WORK TO COMPLETE: Reproduce every record below, character by character.

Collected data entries
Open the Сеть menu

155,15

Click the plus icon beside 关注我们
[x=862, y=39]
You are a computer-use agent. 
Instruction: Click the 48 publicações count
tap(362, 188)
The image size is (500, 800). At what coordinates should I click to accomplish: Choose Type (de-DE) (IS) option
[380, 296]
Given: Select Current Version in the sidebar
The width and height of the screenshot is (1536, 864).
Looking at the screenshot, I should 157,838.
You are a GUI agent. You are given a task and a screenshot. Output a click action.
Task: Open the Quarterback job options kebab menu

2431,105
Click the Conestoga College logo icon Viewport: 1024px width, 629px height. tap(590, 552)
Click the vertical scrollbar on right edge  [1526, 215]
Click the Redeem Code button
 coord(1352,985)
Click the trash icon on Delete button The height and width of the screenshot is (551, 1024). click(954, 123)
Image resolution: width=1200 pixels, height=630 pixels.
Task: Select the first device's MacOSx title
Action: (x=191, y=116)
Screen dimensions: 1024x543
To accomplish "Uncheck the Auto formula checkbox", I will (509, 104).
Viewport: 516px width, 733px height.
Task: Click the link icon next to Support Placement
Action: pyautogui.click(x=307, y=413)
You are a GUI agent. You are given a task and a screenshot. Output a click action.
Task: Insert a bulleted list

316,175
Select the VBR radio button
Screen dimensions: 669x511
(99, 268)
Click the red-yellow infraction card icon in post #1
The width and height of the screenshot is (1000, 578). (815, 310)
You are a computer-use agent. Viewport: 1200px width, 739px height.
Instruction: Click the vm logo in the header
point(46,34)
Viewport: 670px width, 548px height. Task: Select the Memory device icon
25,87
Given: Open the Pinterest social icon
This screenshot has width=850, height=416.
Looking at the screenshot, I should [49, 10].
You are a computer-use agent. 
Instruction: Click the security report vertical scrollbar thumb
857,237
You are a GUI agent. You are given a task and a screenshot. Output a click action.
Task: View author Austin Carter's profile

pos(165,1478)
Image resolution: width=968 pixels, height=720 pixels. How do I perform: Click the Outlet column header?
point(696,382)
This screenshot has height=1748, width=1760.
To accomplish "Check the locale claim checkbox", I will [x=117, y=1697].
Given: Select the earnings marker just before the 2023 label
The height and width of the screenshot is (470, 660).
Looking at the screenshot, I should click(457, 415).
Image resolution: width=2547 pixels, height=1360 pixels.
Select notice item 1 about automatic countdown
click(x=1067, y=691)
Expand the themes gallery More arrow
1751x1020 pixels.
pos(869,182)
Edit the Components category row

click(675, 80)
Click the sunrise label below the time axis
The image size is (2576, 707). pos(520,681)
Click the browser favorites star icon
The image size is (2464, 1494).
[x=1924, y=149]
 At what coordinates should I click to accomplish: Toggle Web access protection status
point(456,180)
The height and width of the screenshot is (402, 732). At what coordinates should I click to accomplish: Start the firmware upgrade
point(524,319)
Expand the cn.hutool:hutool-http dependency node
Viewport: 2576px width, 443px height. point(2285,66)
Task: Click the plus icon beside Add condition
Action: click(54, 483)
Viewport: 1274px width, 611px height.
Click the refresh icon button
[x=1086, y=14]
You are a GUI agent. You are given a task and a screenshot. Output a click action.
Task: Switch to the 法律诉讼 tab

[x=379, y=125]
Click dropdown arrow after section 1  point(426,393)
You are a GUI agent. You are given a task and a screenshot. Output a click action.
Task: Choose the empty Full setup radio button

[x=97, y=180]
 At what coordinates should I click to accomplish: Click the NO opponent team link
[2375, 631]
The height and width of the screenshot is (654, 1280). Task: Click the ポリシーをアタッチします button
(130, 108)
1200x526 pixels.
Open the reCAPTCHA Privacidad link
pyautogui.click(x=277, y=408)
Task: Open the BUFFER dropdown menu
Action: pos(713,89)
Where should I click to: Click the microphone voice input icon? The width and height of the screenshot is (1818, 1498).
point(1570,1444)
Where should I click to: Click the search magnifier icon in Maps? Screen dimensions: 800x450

SOLVED EXERCISE:
Open the Сеть menu

155,15

Click the plus icon beside 关注我们
[x=862, y=39]
You are a computer-use agent. 
Instruction: Click the 48 publicações count
tap(362, 188)
The image size is (500, 800). At what coordinates should I click to accomplish: Choose Type (de-DE) (IS) option
[380, 296]
Given: Select Current Version in the sidebar
The width and height of the screenshot is (1536, 864).
Looking at the screenshot, I should 157,838.
You are a GUI agent. You are given a task and a screenshot. Output a click action.
Task: Open the Quarterback job options kebab menu

2431,105
Click the Conestoga College logo icon Viewport: 1024px width, 629px height. tap(590, 552)
Click the vertical scrollbar on right edge  [1526, 215]
Click the Redeem Code button
 coord(1352,985)
Click the trash icon on Delete button The height and width of the screenshot is (551, 1024). click(954, 123)
Image resolution: width=1200 pixels, height=630 pixels.
Task: Select the first device's MacOSx title
Action: (x=191, y=116)
Screen dimensions: 1024x543
To accomplish "Uncheck the Auto formula checkbox", I will (509, 104).
Viewport: 516px width, 733px height.
Task: Click the link icon next to Support Placement
Action: pyautogui.click(x=307, y=413)
You are a GUI agent. You are given a task and a screenshot. Output a click action.
Task: Insert a bulleted list

316,175
Select the VBR radio button
Screen dimensions: 669x511
(99, 268)
Click the red-yellow infraction card icon in post #1
The width and height of the screenshot is (1000, 578). (815, 310)
You are a computer-use agent. Viewport: 1200px width, 739px height.
Instruction: Click the vm logo in the header
point(46,34)
Viewport: 670px width, 548px height. Task: Select the Memory device icon
25,87
Given: Open the Pinterest social icon
This screenshot has width=850, height=416.
Looking at the screenshot, I should [49, 10].
You are a computer-use agent. 
Instruction: Click the security report vertical scrollbar thumb
857,237
You are a GUI agent. You are given a task and a screenshot. Output a click action.
Task: View author Austin Carter's profile

pos(165,1478)
Image resolution: width=968 pixels, height=720 pixels. How do I perform: Click the Outlet column header?
point(696,382)
This screenshot has height=1748, width=1760.
To accomplish "Check the locale claim checkbox", I will [x=117, y=1697].
Given: Select the earnings marker just before the 2023 label
The height and width of the screenshot is (470, 660).
Looking at the screenshot, I should click(457, 415).
Image resolution: width=2547 pixels, height=1360 pixels.
Select notice item 1 about automatic countdown
click(x=1067, y=691)
Expand the themes gallery More arrow
1751x1020 pixels.
pos(869,182)
Edit the Components category row

click(675, 80)
Click the sunrise label below the time axis
The image size is (2576, 707). pos(520,681)
Click the browser favorites star icon
The image size is (2464, 1494).
[x=1924, y=149]
 At what coordinates should I click to accomplish: Toggle Web access protection status
point(456,180)
The height and width of the screenshot is (402, 732). At what coordinates should I click to accomplish: Start the firmware upgrade
point(524,319)
Expand the cn.hutool:hutool-http dependency node
Viewport: 2576px width, 443px height. point(2285,66)
Task: Click the plus icon beside Add condition
Action: click(54, 483)
Viewport: 1274px width, 611px height.
Click the refresh icon button
[x=1086, y=14]
You are a GUI agent. You are given a task and a screenshot. Output a click action.
Task: Switch to the 法律诉讼 tab

[x=379, y=125]
Click dropdown arrow after section 1  point(426,393)
You are a GUI agent. You are given a task and a screenshot. Output a click action.
Task: Choose the empty Full setup radio button

[x=97, y=180]
 At what coordinates should I click to accomplish: Click the NO opponent team link
[2375, 631]
The height and width of the screenshot is (654, 1280). Task: Click the ポリシーをアタッチします button
(130, 108)
1200x526 pixels.
Open the reCAPTCHA Privacidad link
pyautogui.click(x=277, y=408)
Task: Open the BUFFER dropdown menu
Action: pos(713,89)
Where should I click to: Click the microphone voice input icon? The width and height of the screenshot is (1818, 1498).
point(1570,1444)
Where should I click to: Click the search magnifier icon in Maps? Screen dimensions: 800x450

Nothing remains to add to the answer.